The Chairman of the Lloyd’s Tercentenary Research Foundation, has welcomed the publication of two reports today with a warning that the potential for major disaster is on the rise.
Dominic Christian, (pic) who is also Global Chairman of Aon’s Reinsurance Solutions business was speaking as The Lighthill Risk Network Ltd (Lighthill), launched the reports, Developing Scenarios for the Insurance Industry and Developing Scenarios for Disaster Risk Reduction, in partnership with the Cambridge Centre for Risk Studies and co-funded by the Lloyd’s Tercentenary Research Foundation.
Mr Christian said: “From climate change, which disproportionately impacts developing countries, to the rapidly evolving field of cyber risk – the potential for disasters to cascade through systems is increasing.
“It is critical that the insurance sector as well as governments and disaster risk management agencies have a common framework for best practice when considering and planning for potential catastrophic shock scenarios.”

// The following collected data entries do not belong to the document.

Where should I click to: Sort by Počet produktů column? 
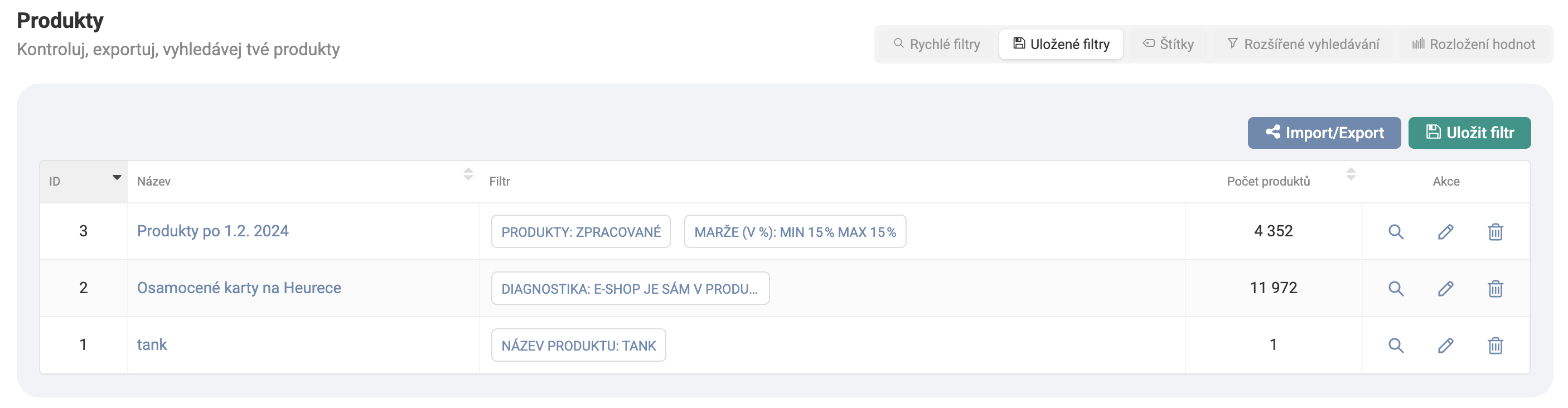(x=1350, y=174)
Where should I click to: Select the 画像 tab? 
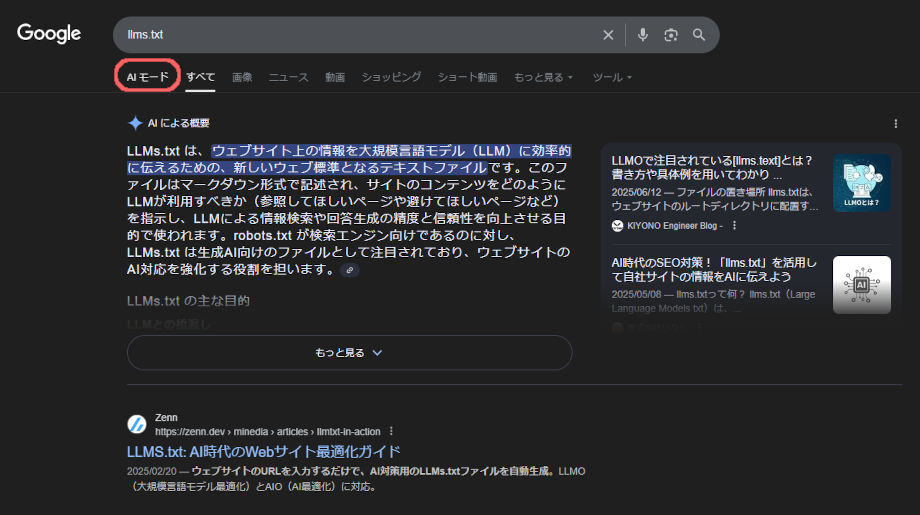242,77
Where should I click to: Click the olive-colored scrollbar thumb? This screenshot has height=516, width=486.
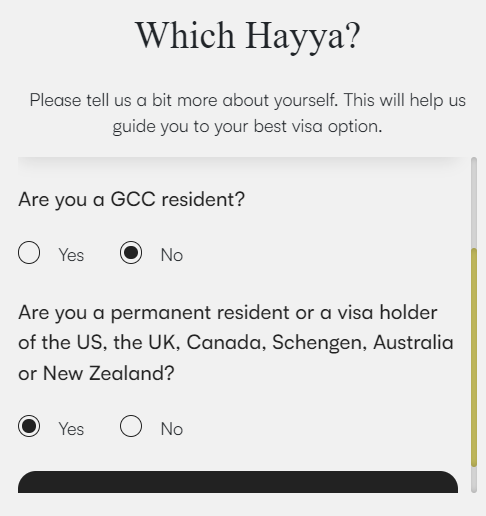pyautogui.click(x=474, y=357)
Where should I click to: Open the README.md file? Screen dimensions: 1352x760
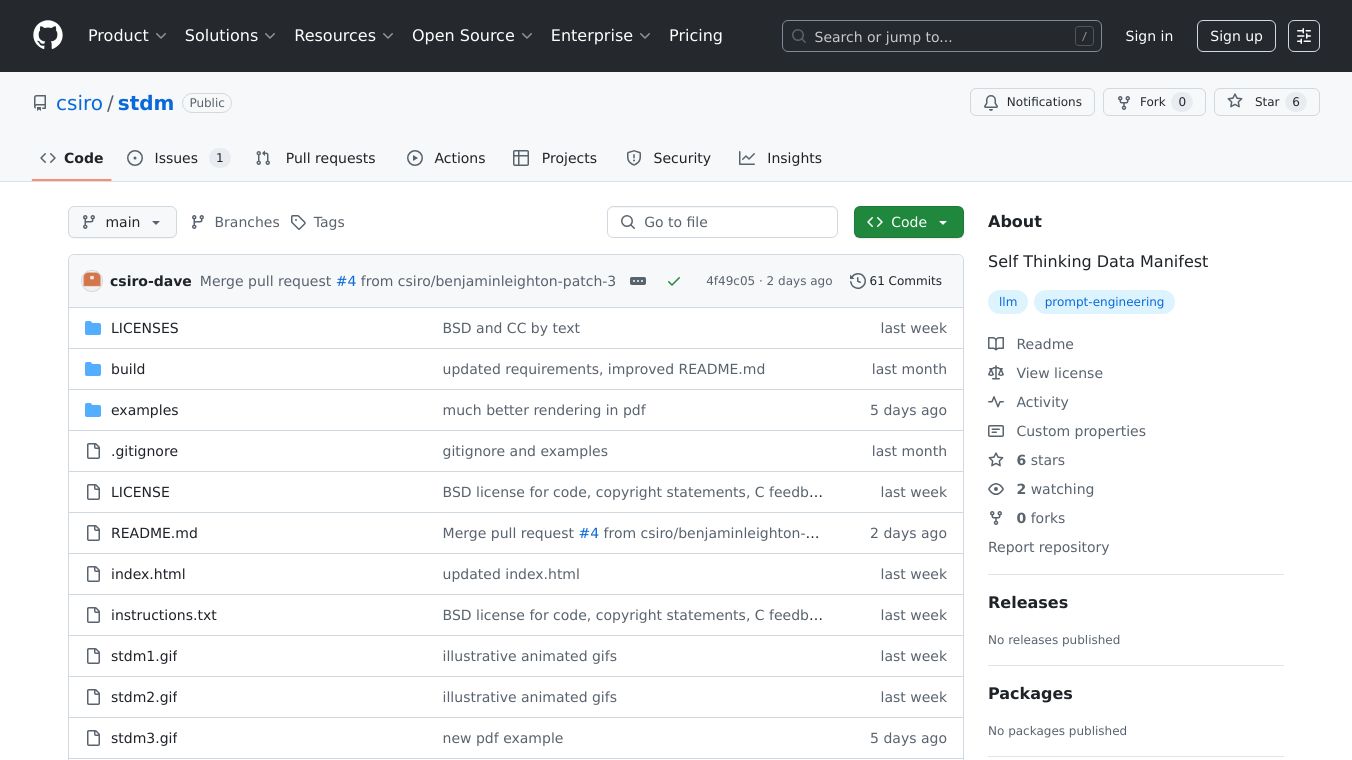[154, 533]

“Reducing disaster risk requires powerful and concerted cross-sector effort if we are to develop strategies to better understand and manage risk, and ultimately improve resilience,” he added. “I welcome the launch of this duo of reports and the laudable collaboration between the insurance community and academia that they represent, and I hope they will support scenario development best practice and further conversations between the insurance and risk management sector, governments and academia going forwards.”

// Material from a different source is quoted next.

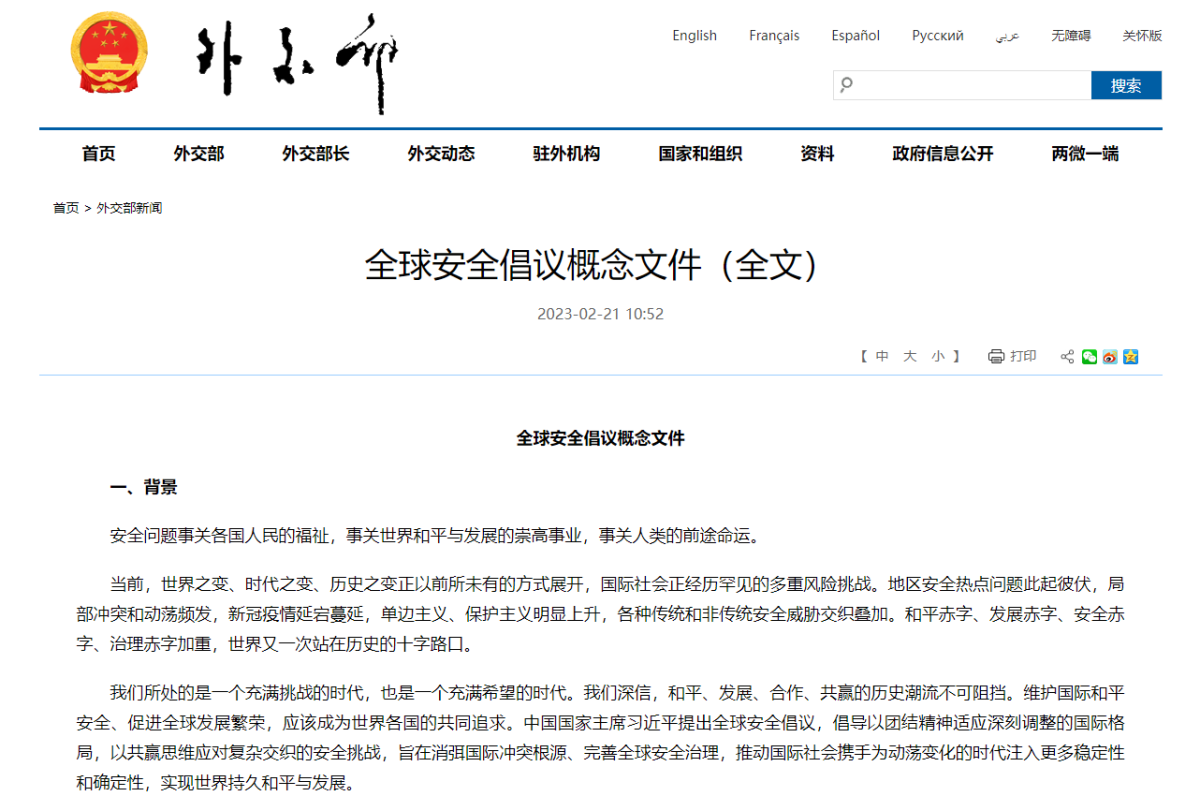Go to 首页 in the navigation bar

click(x=98, y=154)
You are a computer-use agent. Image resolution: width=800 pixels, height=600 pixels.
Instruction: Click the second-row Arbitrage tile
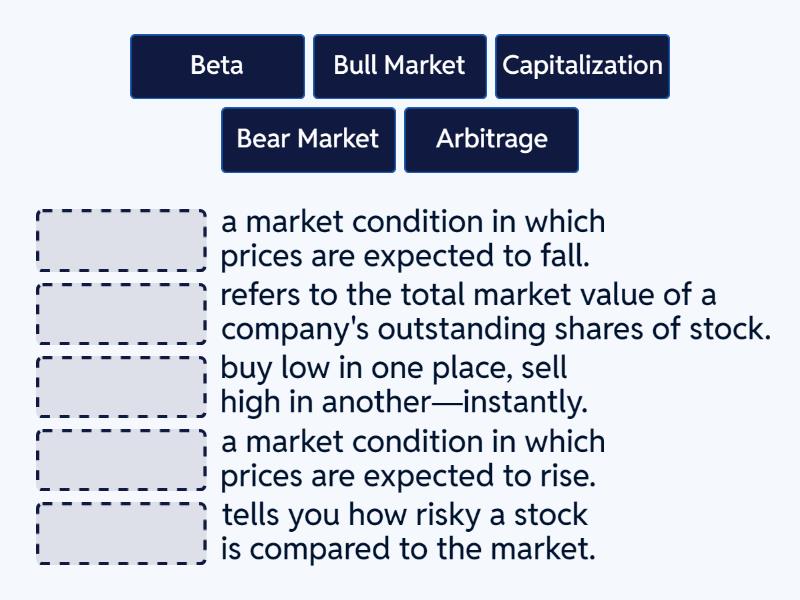pyautogui.click(x=491, y=140)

The reports provide practice scenario planning tools for the insurance industry and governments, particularly of developing countries, when considering the outcomes of catastrophic shock risk scenarios.

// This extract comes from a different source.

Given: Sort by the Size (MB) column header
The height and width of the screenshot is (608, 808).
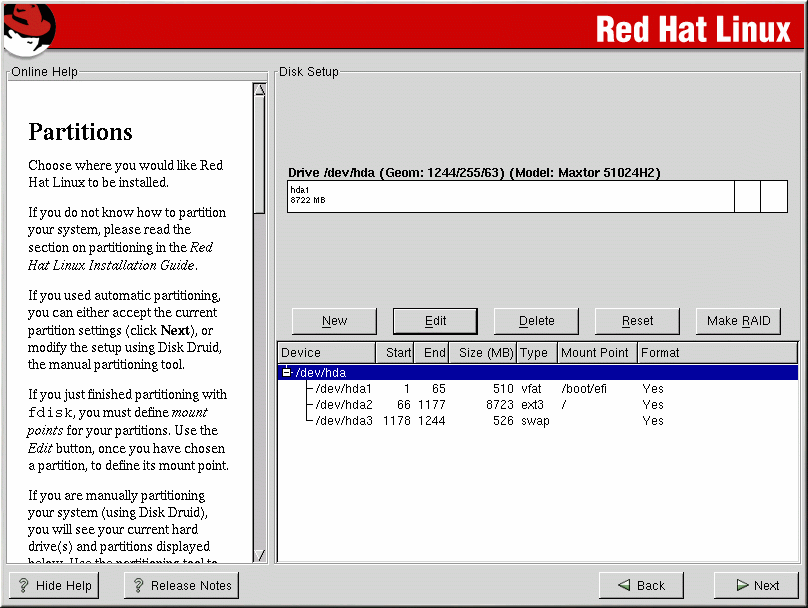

Lighthill said scenarios are increasingly being used by underwriters, analysts, risk managers, actuaries, and other stakeholders in the re/insurance community to better understand and stress test the characteristics and consequences of unknown, uncertain, or unexpected future events.
Developing Scenarios for the Insurance Industry addresses scenario best practices in the insurance industry, with the case study example of a Cyber Blackout event, exploring the interlinked nature of such events and its global financial ramifications.
Developing Scenarios for Disaster Risk Reduction addresses the ever more complex and interconnected disaster risk landscape, with the potential for disasters – including natural catastrophes – to cascade through global systems increasing, with disproportionately negative impacts on developing countries.
Professor Danny Ralph, Academic Director of the Cambridge Centre for Risk Studies, said: “Scenarios are a critical tool to address and understand an increasingly complex landscape of systemic and emerging risks. We use scenarios to engage effectively with organisations, capturing creative thinking about plausible futures.
“Scenarios should be understood not as predictions but as stress tests to assess an organisation’s capacity to be resilient. In the context of disaster risk, scenario analysis is widely advocated and applied but remains a challenge to many stakeholders without experience in scenario development. We hope to support a wider application of scenarios to understand potential disaster impacts and the efficacy of decisions to address them.”